» **Requirement**
In the entries below, find the lines that contain the word "screenshot" and copy them.

» **Supplied entries**

[Start of section]

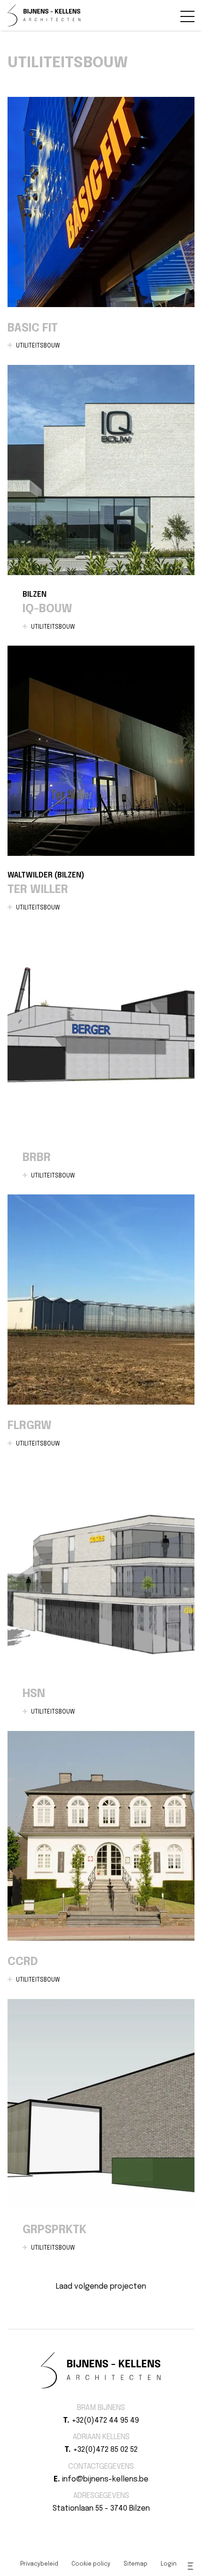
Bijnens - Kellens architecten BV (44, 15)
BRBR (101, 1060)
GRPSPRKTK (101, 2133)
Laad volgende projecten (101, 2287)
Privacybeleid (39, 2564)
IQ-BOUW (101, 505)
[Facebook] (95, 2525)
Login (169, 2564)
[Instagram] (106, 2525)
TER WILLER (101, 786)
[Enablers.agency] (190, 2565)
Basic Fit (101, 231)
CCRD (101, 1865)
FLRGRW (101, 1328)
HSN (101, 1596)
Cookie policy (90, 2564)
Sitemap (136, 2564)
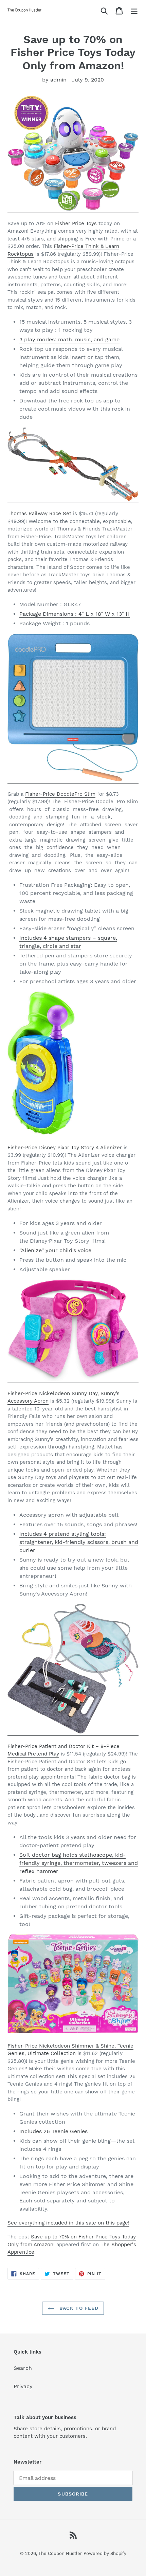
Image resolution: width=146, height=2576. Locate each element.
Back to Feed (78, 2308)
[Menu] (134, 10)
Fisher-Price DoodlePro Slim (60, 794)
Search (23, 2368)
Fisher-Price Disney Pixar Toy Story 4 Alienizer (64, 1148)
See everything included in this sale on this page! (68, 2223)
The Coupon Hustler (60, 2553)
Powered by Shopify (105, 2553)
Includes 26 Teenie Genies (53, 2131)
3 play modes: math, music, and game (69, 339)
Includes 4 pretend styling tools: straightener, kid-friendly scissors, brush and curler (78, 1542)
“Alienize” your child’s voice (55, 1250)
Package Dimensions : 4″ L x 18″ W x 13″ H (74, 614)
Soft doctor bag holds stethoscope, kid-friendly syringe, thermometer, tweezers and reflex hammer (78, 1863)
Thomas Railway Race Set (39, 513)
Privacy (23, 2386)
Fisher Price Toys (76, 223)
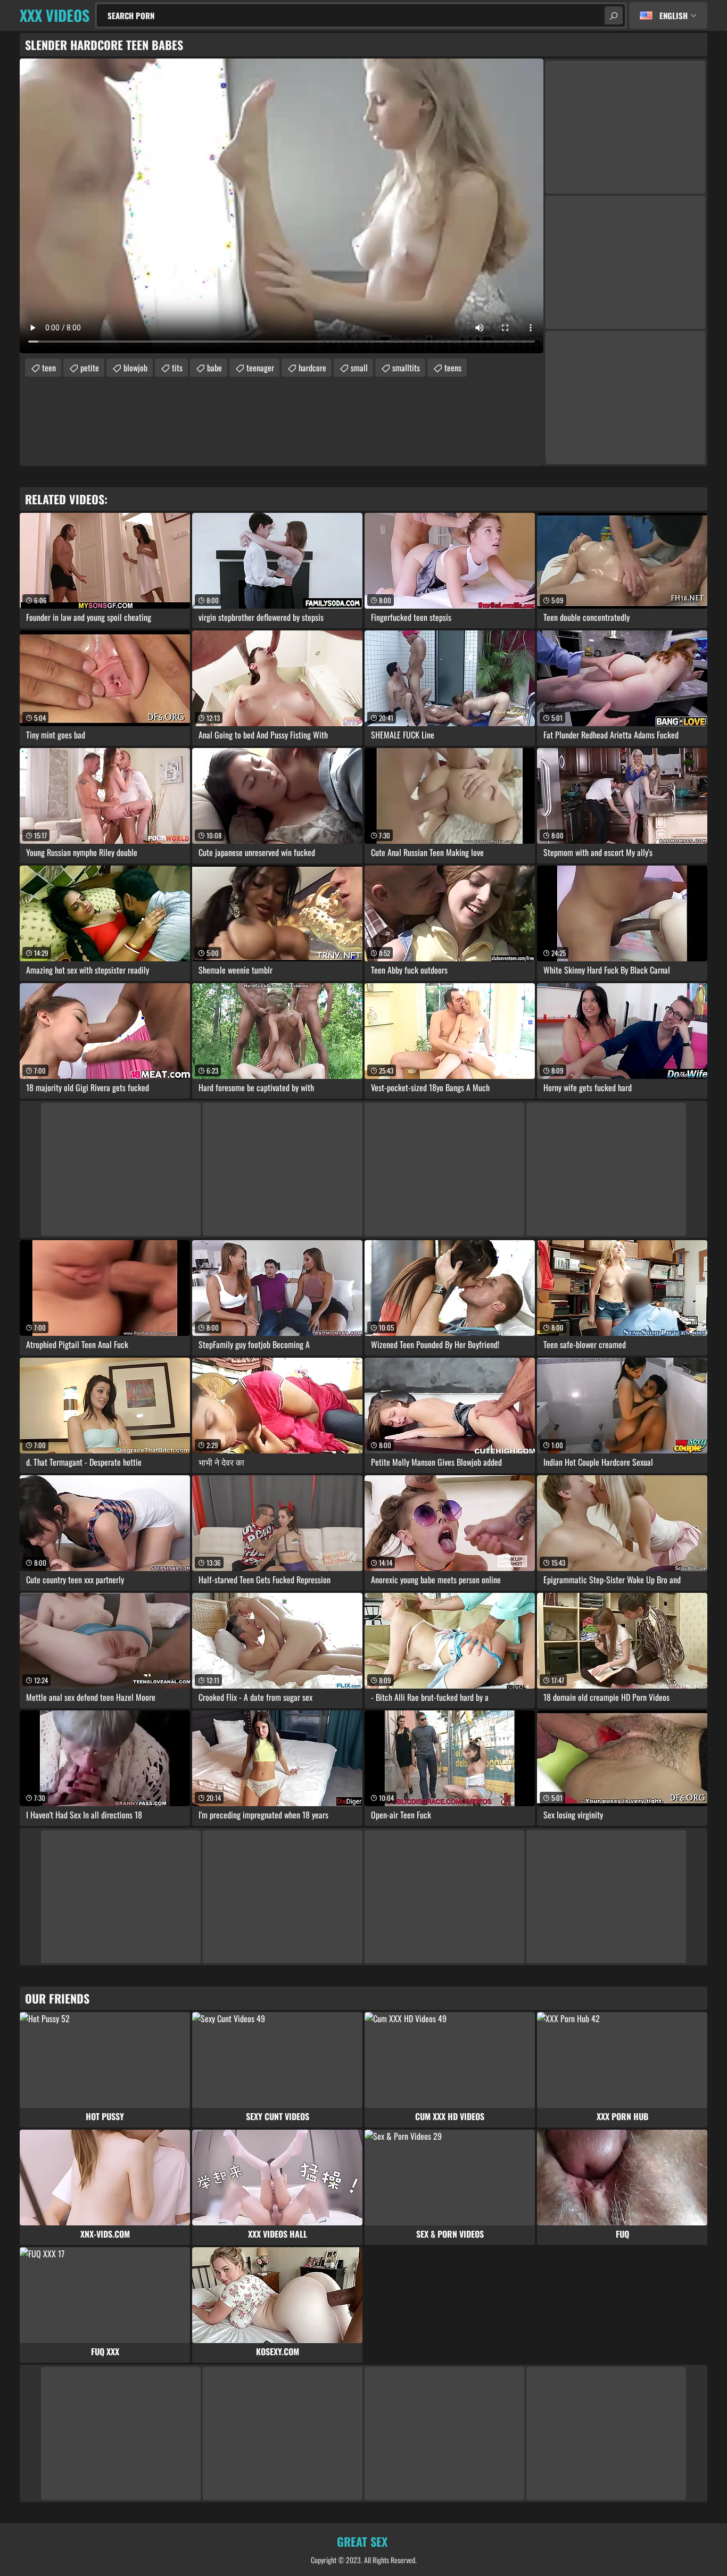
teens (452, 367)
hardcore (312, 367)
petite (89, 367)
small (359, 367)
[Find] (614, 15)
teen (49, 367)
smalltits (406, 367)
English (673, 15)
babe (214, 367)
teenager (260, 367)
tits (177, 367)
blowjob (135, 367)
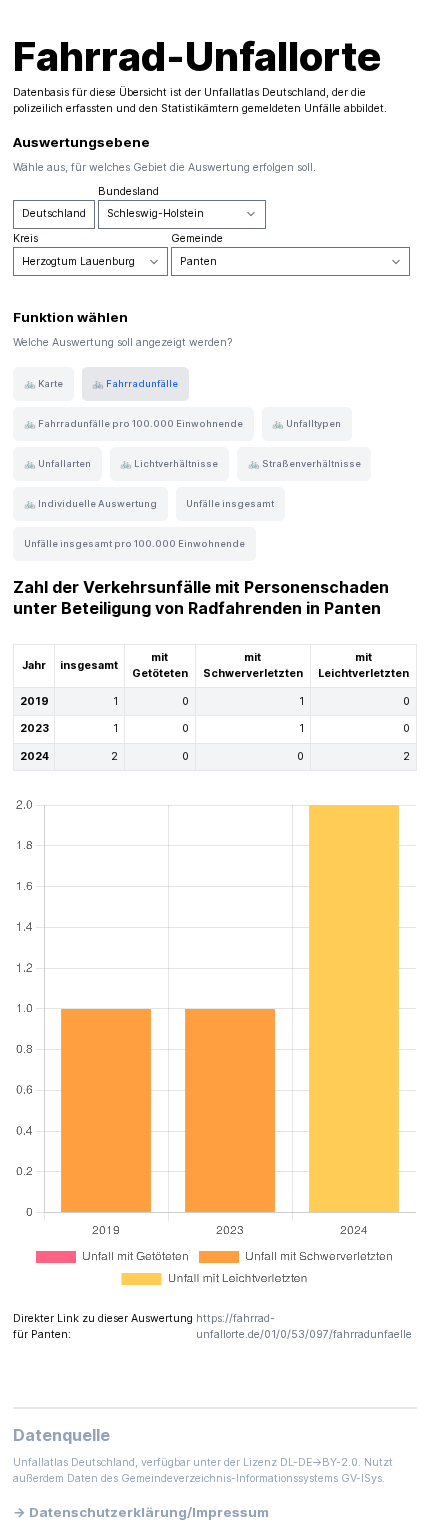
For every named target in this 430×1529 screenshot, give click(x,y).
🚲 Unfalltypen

[End of section]
[Start of section]

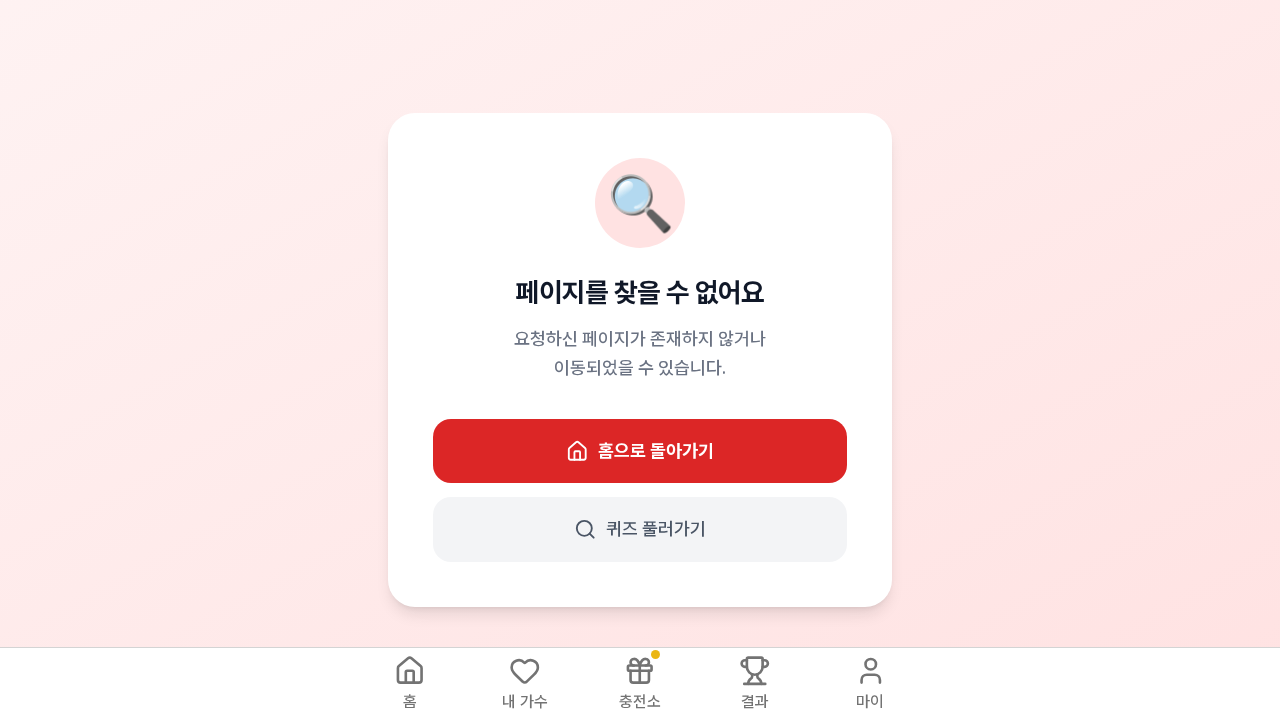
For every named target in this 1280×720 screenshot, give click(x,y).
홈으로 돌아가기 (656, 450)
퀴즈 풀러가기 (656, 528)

[End of section]

» **Written reply**
For every named target in this 430×1529 screenshot, give click(x,y).
For every named target in this 1280×720 screenshot, give click(x,y).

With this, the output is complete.